Macroprudential stress tests: A new analytical tool

The Global Crisis and its aftermath led to greater use of stress tests and to the establishment of macroprudential policy as a new policy area. In this column, ECB Vice-President Vítor Constâncio introduces new suite of analytical tools that support the design and calibration of macroprudential policy. The tools go well beyond the requirements of the traditional solvency stress tests applied to banks, and include a broader set of institutions than just banks, an analysis of the financial cycle, as well as an assessment of systemic risk levels associated with the economic and financial shocks considered in adverse scenarios.

The Global Crisis and its aftermath led to a greater use of stress tests and to the establishment of macroprudential policy as a new policy area, with the objective being to identify and limit systemic risk.

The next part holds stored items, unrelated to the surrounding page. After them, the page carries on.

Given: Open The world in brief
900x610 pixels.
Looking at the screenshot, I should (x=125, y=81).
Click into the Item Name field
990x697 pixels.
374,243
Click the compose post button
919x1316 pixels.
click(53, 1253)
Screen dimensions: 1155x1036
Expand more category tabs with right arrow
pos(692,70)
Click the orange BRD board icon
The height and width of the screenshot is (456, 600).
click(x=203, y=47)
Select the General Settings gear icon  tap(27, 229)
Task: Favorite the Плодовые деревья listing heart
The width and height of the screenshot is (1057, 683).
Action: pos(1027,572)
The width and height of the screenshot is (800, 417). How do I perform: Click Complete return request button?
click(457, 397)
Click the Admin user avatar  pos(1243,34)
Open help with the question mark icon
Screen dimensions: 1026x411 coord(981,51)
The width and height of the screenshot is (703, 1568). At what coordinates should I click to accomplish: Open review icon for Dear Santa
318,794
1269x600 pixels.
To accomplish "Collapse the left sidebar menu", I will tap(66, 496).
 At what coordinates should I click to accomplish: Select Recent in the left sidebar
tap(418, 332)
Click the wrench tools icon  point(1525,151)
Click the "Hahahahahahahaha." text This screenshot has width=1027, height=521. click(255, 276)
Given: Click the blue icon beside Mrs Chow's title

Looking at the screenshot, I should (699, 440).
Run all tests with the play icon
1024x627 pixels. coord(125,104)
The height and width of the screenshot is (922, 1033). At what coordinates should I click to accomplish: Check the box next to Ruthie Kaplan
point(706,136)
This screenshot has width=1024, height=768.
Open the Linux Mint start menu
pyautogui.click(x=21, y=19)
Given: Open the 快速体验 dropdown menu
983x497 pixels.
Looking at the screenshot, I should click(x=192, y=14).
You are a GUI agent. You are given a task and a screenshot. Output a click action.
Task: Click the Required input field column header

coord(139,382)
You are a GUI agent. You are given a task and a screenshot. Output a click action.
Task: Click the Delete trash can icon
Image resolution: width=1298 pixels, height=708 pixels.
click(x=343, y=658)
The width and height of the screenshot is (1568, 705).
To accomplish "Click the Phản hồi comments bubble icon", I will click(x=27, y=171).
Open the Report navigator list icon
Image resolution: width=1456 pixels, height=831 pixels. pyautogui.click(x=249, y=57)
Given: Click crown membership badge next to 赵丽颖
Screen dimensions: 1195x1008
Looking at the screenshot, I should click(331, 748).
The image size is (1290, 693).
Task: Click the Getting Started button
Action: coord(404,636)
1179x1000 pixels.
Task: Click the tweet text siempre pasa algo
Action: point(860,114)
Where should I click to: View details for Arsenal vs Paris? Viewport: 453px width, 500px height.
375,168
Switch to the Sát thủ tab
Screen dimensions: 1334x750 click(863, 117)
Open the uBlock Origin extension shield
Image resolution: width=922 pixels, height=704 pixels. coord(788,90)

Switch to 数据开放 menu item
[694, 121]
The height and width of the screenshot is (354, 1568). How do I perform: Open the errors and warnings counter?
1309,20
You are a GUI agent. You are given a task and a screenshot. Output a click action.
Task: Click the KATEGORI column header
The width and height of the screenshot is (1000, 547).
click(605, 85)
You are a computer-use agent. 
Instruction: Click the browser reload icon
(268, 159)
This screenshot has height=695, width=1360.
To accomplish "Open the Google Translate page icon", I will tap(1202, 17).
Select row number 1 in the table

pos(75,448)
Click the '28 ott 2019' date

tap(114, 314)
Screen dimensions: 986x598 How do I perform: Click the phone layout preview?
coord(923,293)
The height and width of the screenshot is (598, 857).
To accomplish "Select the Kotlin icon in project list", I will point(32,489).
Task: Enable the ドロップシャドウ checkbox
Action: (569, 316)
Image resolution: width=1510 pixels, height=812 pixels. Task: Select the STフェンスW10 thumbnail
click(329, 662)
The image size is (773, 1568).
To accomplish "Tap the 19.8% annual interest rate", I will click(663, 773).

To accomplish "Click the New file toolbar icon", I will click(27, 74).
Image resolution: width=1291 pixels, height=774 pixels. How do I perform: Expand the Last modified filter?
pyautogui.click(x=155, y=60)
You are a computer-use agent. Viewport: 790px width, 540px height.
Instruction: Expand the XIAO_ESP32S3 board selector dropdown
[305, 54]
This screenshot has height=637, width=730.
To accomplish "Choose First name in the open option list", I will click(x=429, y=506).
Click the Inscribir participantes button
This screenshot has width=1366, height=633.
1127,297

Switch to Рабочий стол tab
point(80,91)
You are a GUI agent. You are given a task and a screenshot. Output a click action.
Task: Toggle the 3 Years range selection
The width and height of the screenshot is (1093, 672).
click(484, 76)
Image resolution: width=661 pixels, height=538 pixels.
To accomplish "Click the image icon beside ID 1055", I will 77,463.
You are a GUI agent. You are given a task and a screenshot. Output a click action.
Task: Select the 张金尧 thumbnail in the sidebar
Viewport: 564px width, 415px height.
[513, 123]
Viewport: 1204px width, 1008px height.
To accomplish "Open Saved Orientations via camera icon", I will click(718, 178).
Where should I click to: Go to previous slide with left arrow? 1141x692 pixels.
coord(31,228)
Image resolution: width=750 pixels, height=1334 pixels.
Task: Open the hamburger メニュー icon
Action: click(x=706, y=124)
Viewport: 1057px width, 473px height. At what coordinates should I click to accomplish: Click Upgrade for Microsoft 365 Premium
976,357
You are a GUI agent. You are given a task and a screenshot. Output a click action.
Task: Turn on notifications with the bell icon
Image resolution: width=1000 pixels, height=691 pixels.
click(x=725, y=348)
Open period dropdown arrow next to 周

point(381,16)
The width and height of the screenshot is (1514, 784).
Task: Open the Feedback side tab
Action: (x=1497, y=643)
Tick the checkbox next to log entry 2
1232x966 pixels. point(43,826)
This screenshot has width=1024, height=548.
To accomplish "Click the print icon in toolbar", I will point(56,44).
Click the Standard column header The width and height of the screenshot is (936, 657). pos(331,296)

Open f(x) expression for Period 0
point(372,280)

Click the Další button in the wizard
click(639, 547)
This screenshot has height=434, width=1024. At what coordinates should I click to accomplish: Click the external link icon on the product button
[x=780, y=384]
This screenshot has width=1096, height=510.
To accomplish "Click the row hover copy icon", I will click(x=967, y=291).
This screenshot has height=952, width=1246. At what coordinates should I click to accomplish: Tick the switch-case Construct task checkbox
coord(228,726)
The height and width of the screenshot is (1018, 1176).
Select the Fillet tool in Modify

Early identification of risks, supported by thorough surveillance and early warning models to detect potential sources of systemic risk, is an essential first step in the macroprudential policy-setting process. Macroprudential is thus a pre-emptive policy. Furthermore, it must also be countercyclical: macroprudential policy should strive to smoothen the financial cycle by avoiding excessive risk with respect to the position of a specific economy along the cycle. Efforts have been made to develop analytical frameworks to support this new policy function.

Today, the ECB has published an eBook (Dees et al. 2017)1 which presents analytical tools that support design and calibration of macroprudential policy. The top-down models used to support EU-wide stress-testing exercises (primarily microprudential solvency exercises) have been elaborated to form the Stress Test Analytics for Macroprudential Purposes in the euro area (STAMP€), offering a suite of analytical tools which are part of the stress-testing framework developed by ECB staff over the past few years.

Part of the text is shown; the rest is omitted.